Prerequisites: Basic algorithms (6.046), Basic probability (6.042 or 6.041)
Instructors: Mohsen Ghaffari, PhD student (firstname.lastname@example.org), Dr. Stephan Holzer (email@example.com), Prof. Nancy Lynch (firstname.lastname@example.org)
Schedule: F11-12:30, Room 4-145
This will be a short (12 lecture) graduate course designed to familiarize students with the fundamentals of distributed algorithms for solving graph problems. The course will be technique-oriented and will cover most of the basic techniques used in the area.
The course will be divided into two parts. The first part will focus on the issue of “locality” in graph problems. We will study local “symmetry-breaking” problems such as graph coloring and constructing a maximal independent set. We will then cover a number of “network decomposition” techniques that are central tools in the study of locality in graph problems.
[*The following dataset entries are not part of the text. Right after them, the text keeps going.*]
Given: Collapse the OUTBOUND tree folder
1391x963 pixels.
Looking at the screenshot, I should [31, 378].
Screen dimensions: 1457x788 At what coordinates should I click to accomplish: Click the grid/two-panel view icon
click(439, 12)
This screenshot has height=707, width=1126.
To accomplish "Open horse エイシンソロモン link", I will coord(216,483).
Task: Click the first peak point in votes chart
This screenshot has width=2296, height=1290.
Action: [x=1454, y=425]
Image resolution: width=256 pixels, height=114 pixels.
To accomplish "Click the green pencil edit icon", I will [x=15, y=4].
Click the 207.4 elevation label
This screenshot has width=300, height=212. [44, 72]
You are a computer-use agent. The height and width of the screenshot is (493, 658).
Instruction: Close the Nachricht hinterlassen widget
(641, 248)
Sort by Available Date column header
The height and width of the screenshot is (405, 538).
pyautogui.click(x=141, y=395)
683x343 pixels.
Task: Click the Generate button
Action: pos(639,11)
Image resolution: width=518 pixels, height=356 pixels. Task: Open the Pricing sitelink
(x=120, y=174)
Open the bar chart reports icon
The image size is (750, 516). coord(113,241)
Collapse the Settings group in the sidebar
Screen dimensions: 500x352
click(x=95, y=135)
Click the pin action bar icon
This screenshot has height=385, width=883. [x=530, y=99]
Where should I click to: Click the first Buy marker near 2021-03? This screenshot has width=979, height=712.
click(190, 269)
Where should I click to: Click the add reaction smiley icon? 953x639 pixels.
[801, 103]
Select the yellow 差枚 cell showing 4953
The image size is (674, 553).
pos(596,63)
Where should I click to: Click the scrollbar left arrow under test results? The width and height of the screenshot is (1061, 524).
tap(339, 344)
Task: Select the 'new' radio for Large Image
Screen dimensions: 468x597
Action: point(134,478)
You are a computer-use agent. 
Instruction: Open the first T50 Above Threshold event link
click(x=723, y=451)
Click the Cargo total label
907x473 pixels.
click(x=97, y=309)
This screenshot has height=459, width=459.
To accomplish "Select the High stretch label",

In the second part of the course, we study problems that are “non-local” by nature. This means that, while solving these graph problems, any node needs to (implicitly or explicitly) learn some information that is far away. In this part, the main challenges are due to communication aspects, particularly the fact that message sizes are limited to some small bound. We will review a number of recent (near-optimal) distributed algorithms for problems such as minimum spanning tree, shortest paths, and distance approximation. We will then explain techniques for using communication complexity to prove lower bounds for exact and approximate distributed algorithms. Finally, we will study more general tools such as graph spanners and metric embeddings.